Renki

Ga-Ja

Kyoto, jeune moine bouddhiste, se plaint de ne pouvoir tenir sa pensée en repos. Elle saute sans cesse, comme un cabri…

« Ou comme un éléphant sauvage », dit le vieux maître zen.

Ryoto, voyant pétiller l’œil de son maître, devine qu’il va lui conter une histoire, et il s’assied à ses pieds à l’ombre du bananier.

Renki était un éléphant sauvage, que l’on captura à l’âge de trois ans. Une robe gris clair sans défaut, les défenses longues, minces et pointues, des oreilles en forme triangulaire parfaite, un beau mâle que son maître, un marchand d’éléphants dressés, espérait vendre un bon prix au seigneur du royaume. On attacha Renki à un piquet, au bout d’une corde très solide. Le jeune éléphant se mit à se débattre avec énergie, avec furie, il ruait, piétinait sauvagement la terre sous ses lourdes pattes, barrissait à fendre l’âme. Mais le piquet était bien enfoncé, et la corde épaisse. Renki ne pouvait se débarrasser ni de l’un ni de l’autre. Alors il entra en rage désespérée, mordant l’air, levant a trompe, barrissant lamentablement vers le ciel. Il s’épuisait en efforts et en cris.

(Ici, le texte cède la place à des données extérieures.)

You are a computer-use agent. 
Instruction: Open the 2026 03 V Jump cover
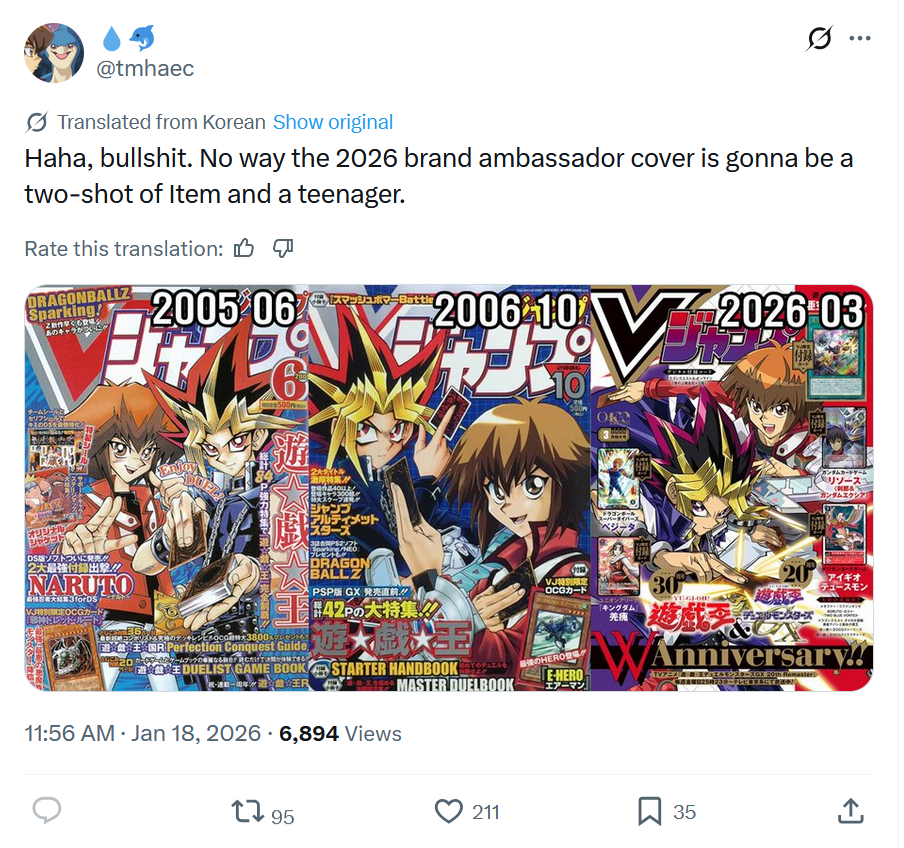(x=732, y=488)
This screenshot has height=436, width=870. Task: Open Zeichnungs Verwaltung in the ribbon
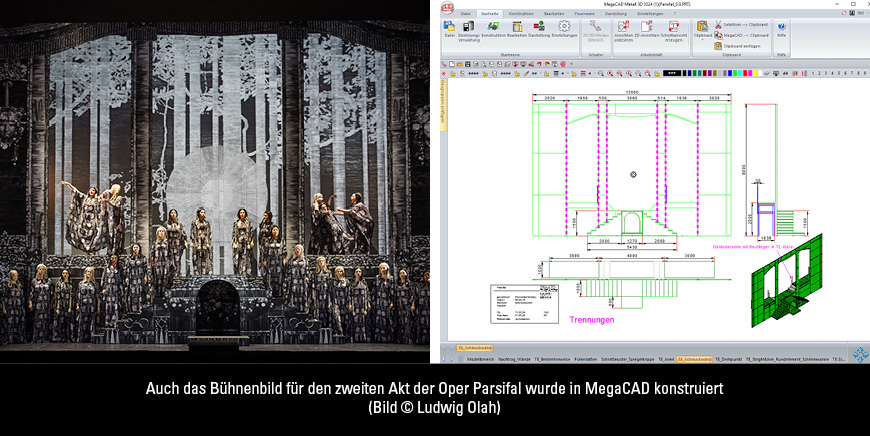469,31

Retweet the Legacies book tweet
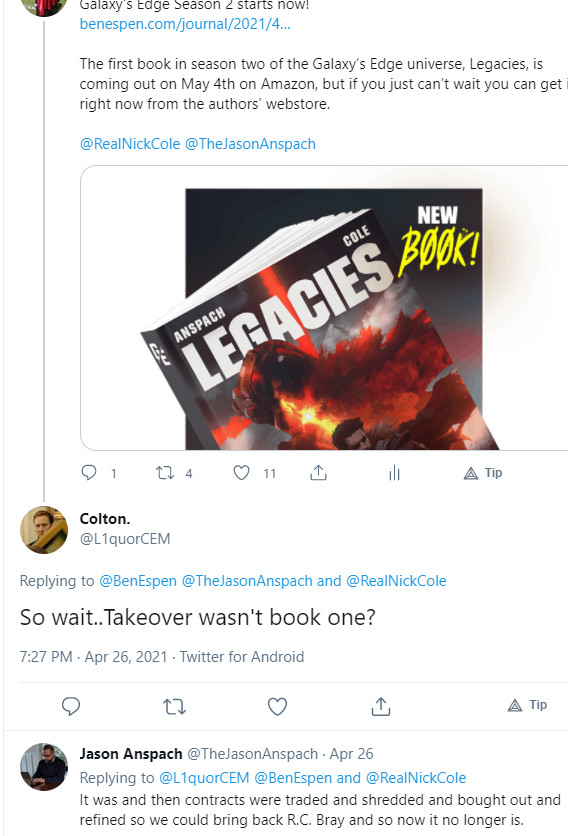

Quand brusquement, un matin, Renki se calma, il ne tira plus sur la corde, ne maltraita pas plus le sol de ses quatre pattes, ne fit plus trembler le voisinage de ses barrissements. Alors le maître le détacha. Il put aller d’un endroit à l’autre, portant un baril d’eau, saluant chacun, rendant service à la communauté. Il fut heureux et libre.

Ta pensée est comme un éléphant sauvage, dit le vieux maître à son disciple. Elle prend peur, saute en tous sens, et barrit aux quatre vents. Ton « attention » est la corde, et « l’objet choisi de ta méditation », le piquet enfoncé dans le sol.

Calme ta pensée, apprivoise-la, maîtrise-la, et tu connaîtras le secret de la vraie liberté.